The eye is, by necessity, rigid to present a good imaging surface, but being made of soft tissues, it requires to be pressurised to achieve this rigidity, the pressure being maintained by the balance of the creation and drainage of fluid from the eye. If drainage is compromised, ocular pressure becomes too high, and irreparable damage to the retina can occur with consequent blindness, such a condition being the disease of glaucoma. Historically, eye specialists would palpate the eye to determine ocular pressure, gently pushing a finger into the upper part of the globe to assess rigidity and therefore pressure in much the same way that a car driver might consider the pressure is a car tyre. It is unlikely such a method was particularly accurate except in detecting extremes of pressure. In the later 19th century, Norwegian eye surgeon, Hjalmar Schiotz (1850-1927) developed an instrument to measure the pressure objectively (see Fig. 9). As can be seen, applying the instrument to the eye was a serious undertaking and would have been the operative method of checking IOP’s in 1927. Thankfully, such an instrument was applied to an anaesthetised cornea, in the 1920’s possibly using cocaine as the anaesthetising agent.

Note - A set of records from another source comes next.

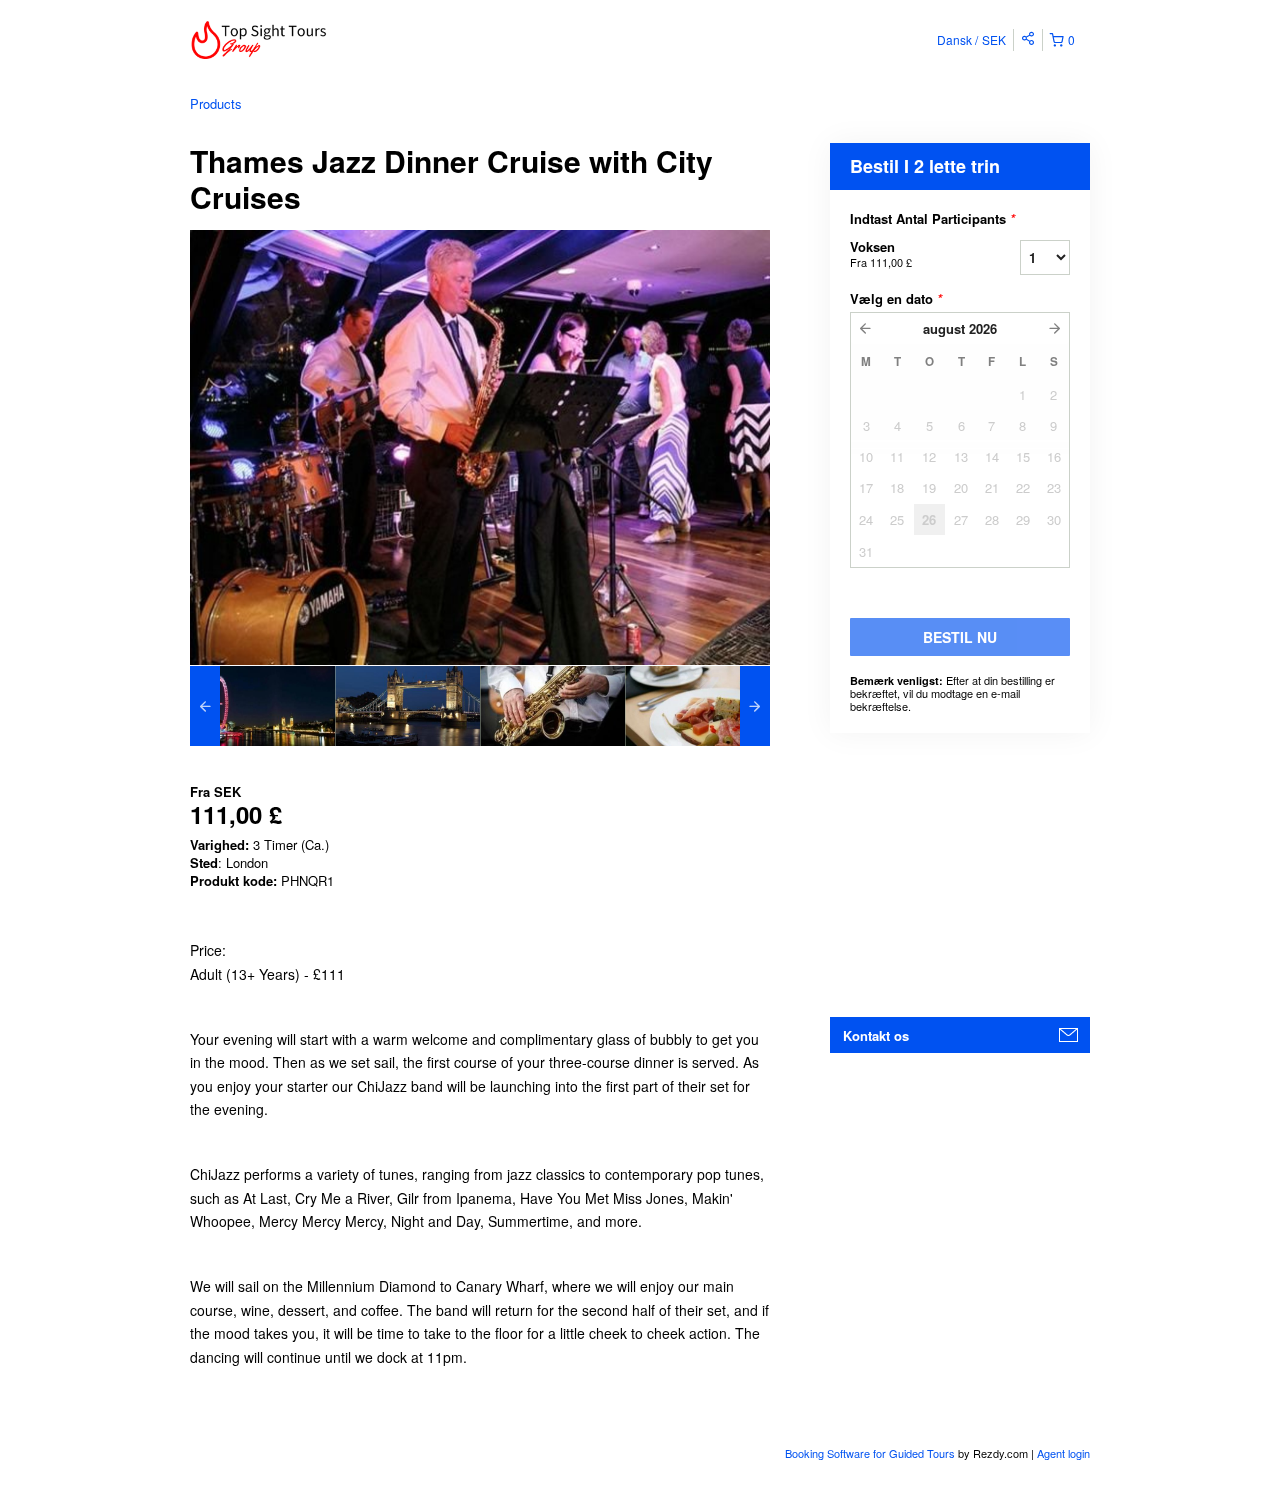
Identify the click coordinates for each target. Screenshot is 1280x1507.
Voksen (881, 253)
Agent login (1063, 1453)
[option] (262, 706)
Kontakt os (876, 1035)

Fig.9: LHS the Schiotz tonometer in use. RHS a more modern, gentler version of the same instrument

In the Schiotz, a weighted plunger indents the cornea, the indentation being converted to pressure via the indicator.

In the USA, the use of the Schiotz (because it contacted the eye) was considered a medical procedure and required optometrists to refer the patient to an ophthalmologist for a pressure measurement with added inconvenience and cost. This led to the development in the 1970’s of the non-contact tonometer or NCT (the ‘airpuff’ instrument) which allowed optometrists to measure pressure without infringing local medical laws. The Gold Standard tonometer today is the Goldmann which sits as an adjunct on the slit lamp and like the Schiotz is a touch applanation instrument but much gentler in action.


Optometry, both old and new, provides good evidence of sound scientifically based clinical techniques, of taking on board new technology, and ultimately providing an overall benefit to the ocular health of the population.